Copy the rows below exactly as they appear, leaving the pictures out of your copy.

Rows from a dataset:
______

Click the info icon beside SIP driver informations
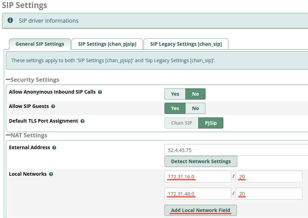 pyautogui.click(x=10, y=21)
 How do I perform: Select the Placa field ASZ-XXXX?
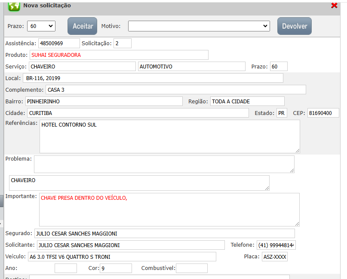(274, 257)
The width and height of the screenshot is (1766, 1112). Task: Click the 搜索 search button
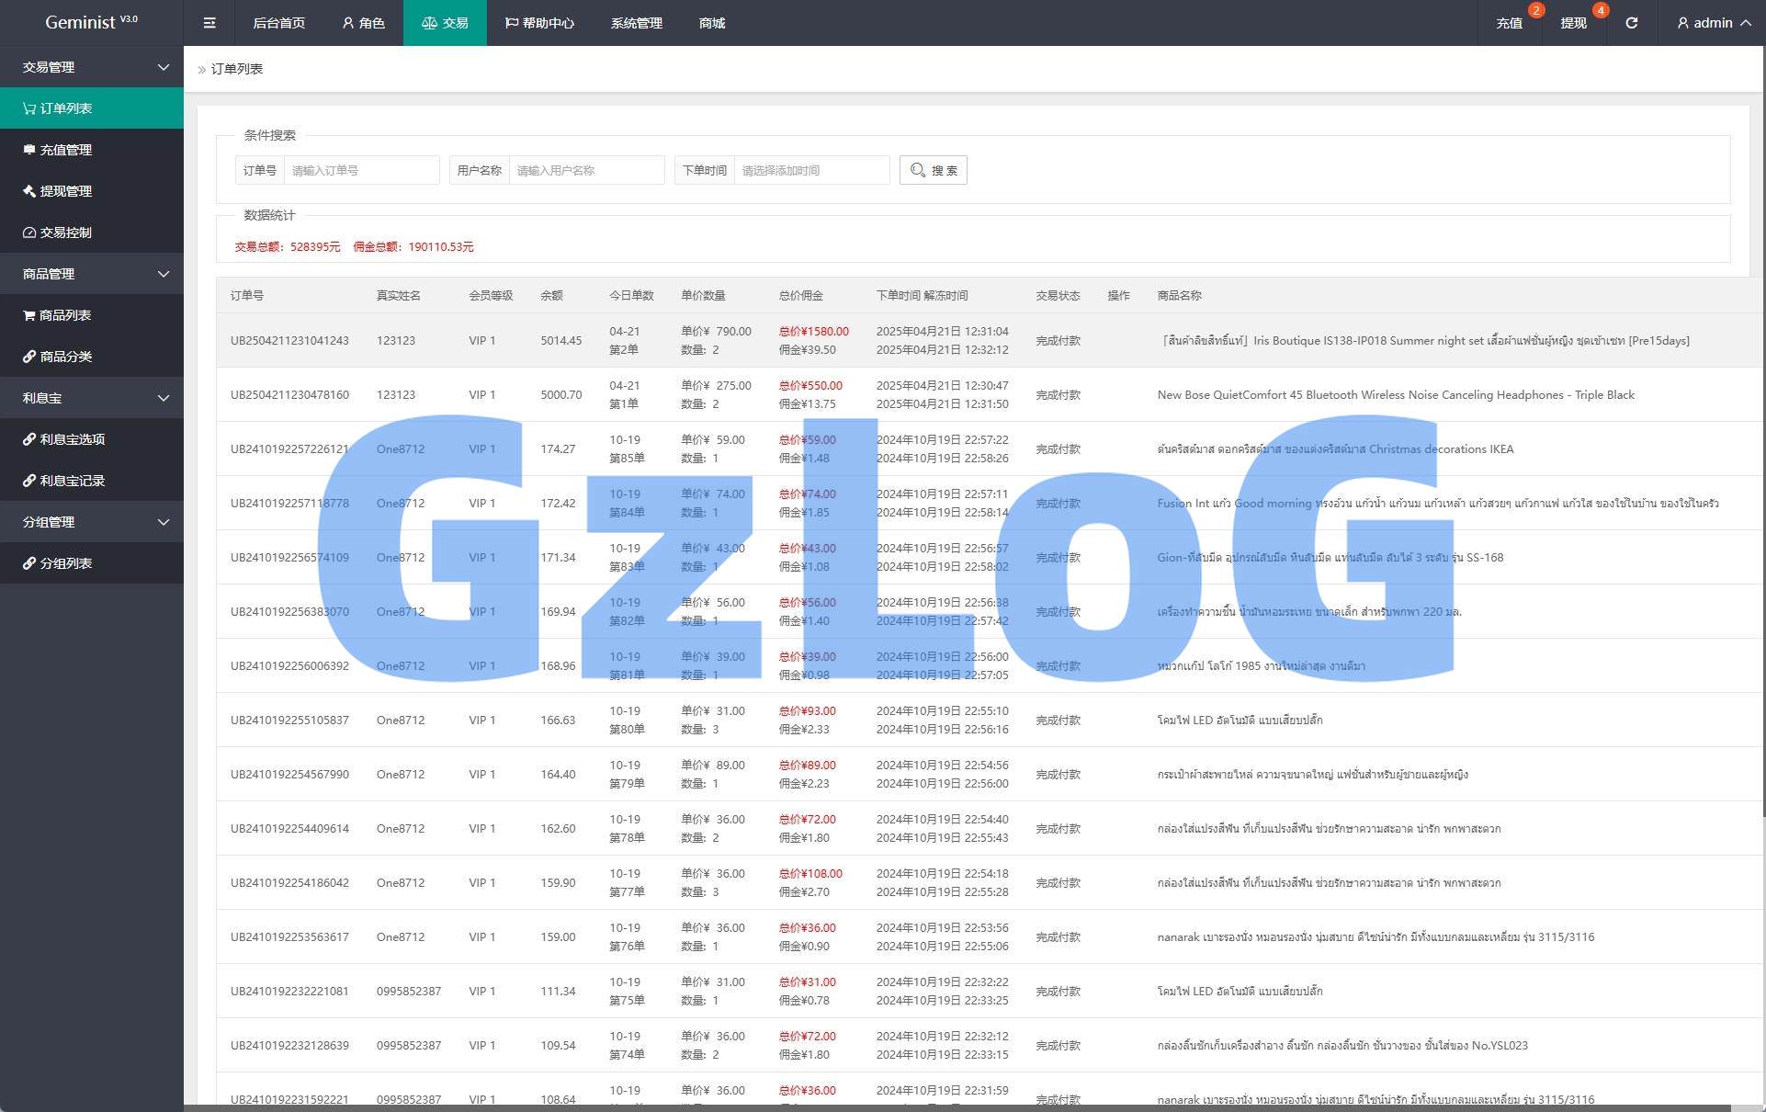pyautogui.click(x=933, y=170)

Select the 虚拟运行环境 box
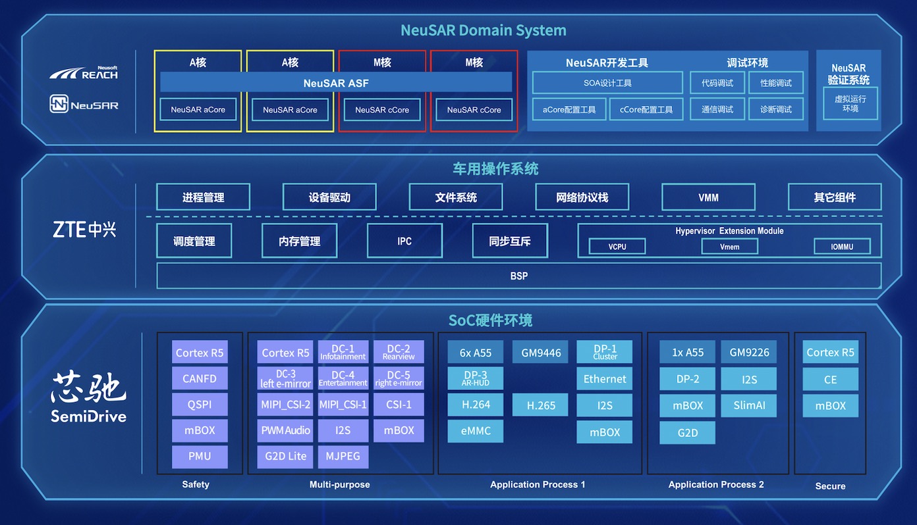click(x=850, y=103)
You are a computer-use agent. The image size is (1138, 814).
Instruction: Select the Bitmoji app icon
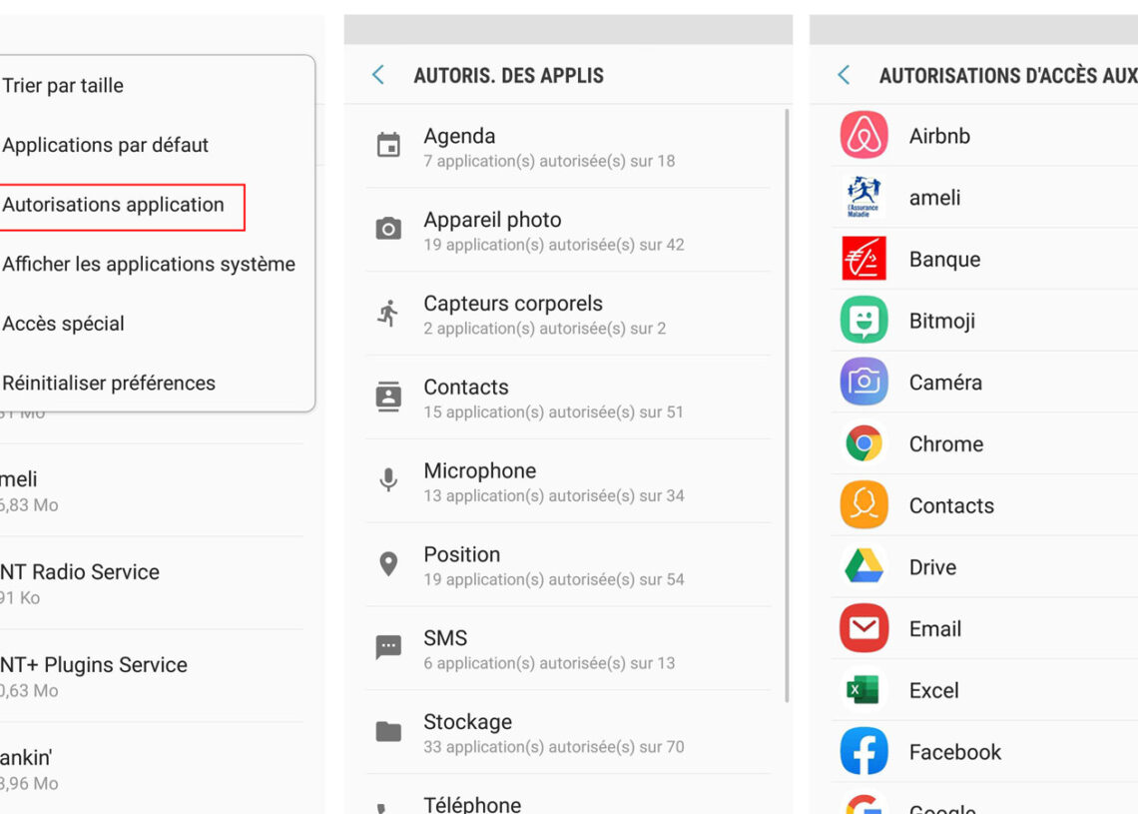pos(863,321)

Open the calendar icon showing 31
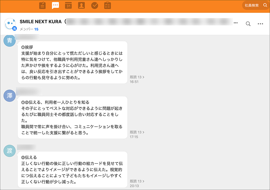click(x=68, y=5)
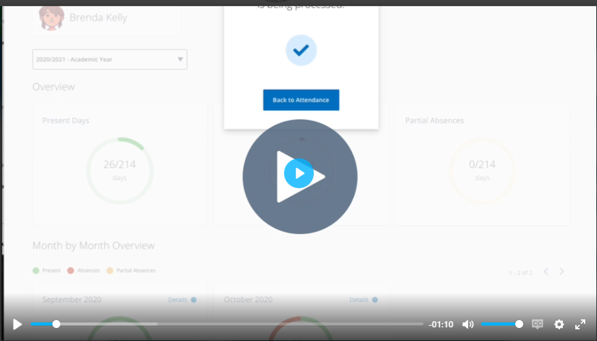Select the Partial Absences 0/214 chart
The width and height of the screenshot is (597, 341).
(x=482, y=170)
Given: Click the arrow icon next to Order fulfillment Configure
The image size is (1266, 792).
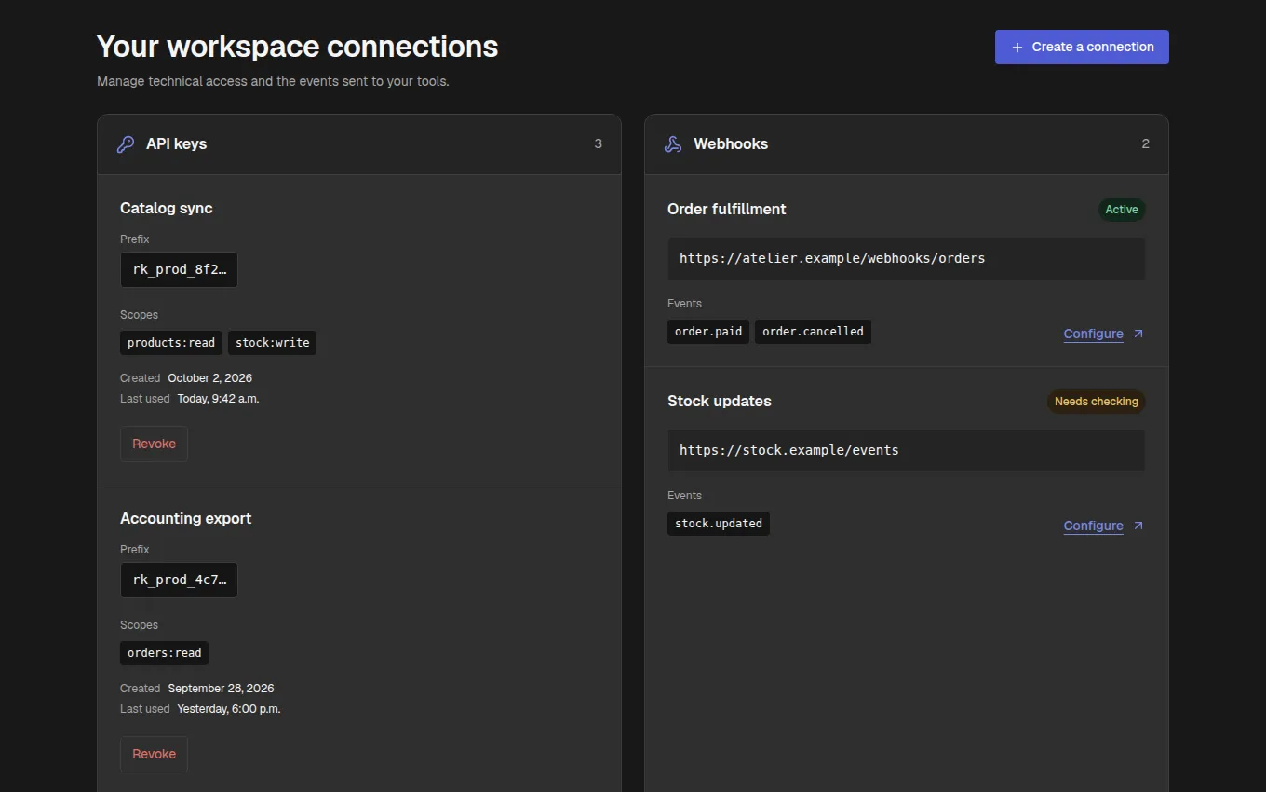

______

Response to the task:
Click the info icon beside SIP driver informations
 pyautogui.click(x=10, y=21)
 How do I perform: Select the Placa field ASZ-XXXX?
(274, 257)
The width and height of the screenshot is (1766, 1112). Task: Click the 搜索 search button
pyautogui.click(x=933, y=170)

Select the 虚拟运行环境 box
click(x=850, y=103)
You are a computer-use agent. The image size is (1138, 814).
Instruction: Select the Bitmoji app icon
pos(863,321)

Open the calendar icon showing 31
click(x=68, y=5)
Select the Partial Absences 0/214 chart
The width and height of the screenshot is (597, 341).
(x=482, y=170)
Given: Click the arrow icon next to Order fulfillment Configure
The image size is (1266, 792).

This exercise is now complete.